Le stelle americane splendono di più

Spettacolo ed emozioni nella sfida biennale contro le Grandi Leghe giapponesi

Le stelle delle Majors sono sempre le più forti, ma il divario con il Giappone si riduce.
E' quanto sembrerebbe emergere dalla serie di 7 partite disputate da una selezione delle Grandi Leghe americane in Giappone contro una “All Star” delle Nippon Professional Leagues dal 9 al 17 novembre.
La selezione della MLB ha infatti vinto la serie per 4 a 3, ma solo dopo essere stata sotto 3-0.
L'andamento di questo appuntamento biennale ormai consolidato merita quindi alcune considerazioni.
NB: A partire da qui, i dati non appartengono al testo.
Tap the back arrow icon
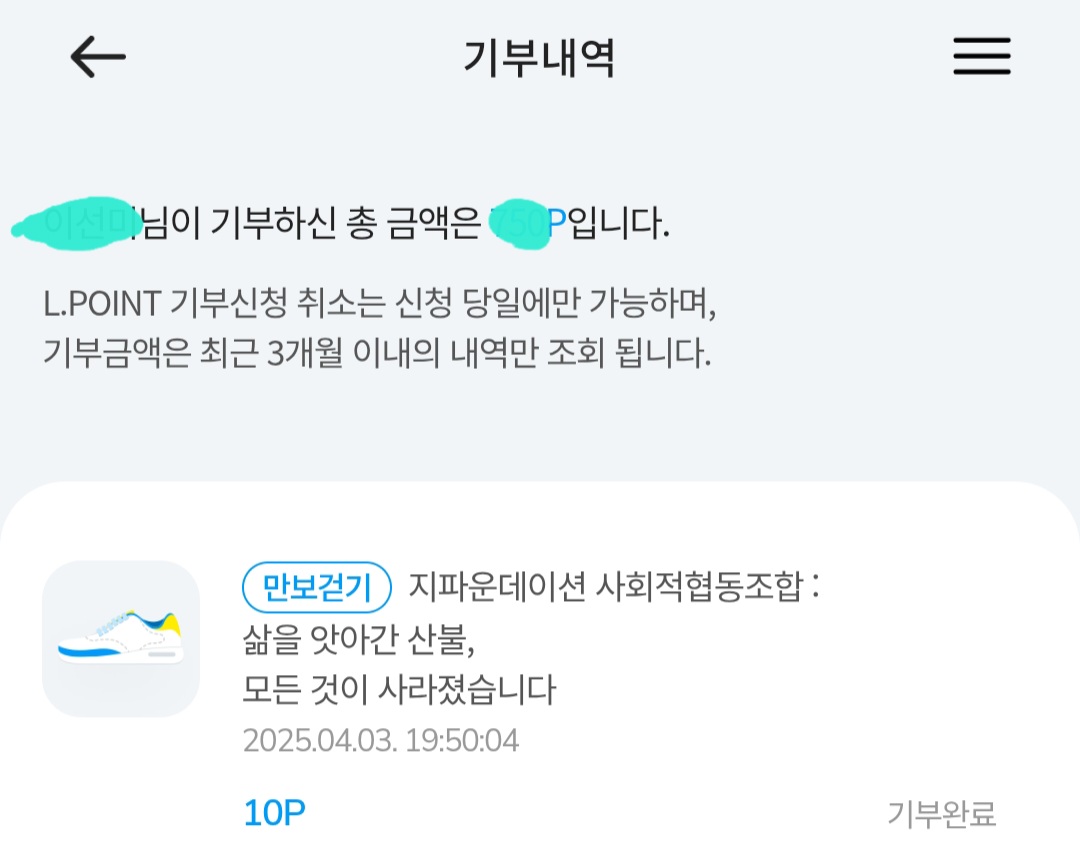This screenshot has height=860, width=1080. (x=98, y=57)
Le rose Intanto, non si è trattato di una sfida Stati Uniti contro Giappone. La MLB (allenata da Art Howe) ha inserito in rosa il canadese Gagne, gli ispanici Romero, Lopez, Colon, Alomar e Bernie Willliams, i giapponesi Suzuki e Ohka. La NPB, da parte sua, ha convocato il cinese Cheng Chi Chia e il venezuelano Cabrera. Insomma, da parte di queste 2 organizzazioni la percezione del peso che una nazionale di stelle potrebbe avere nelle massime competizioni è ancora limitato.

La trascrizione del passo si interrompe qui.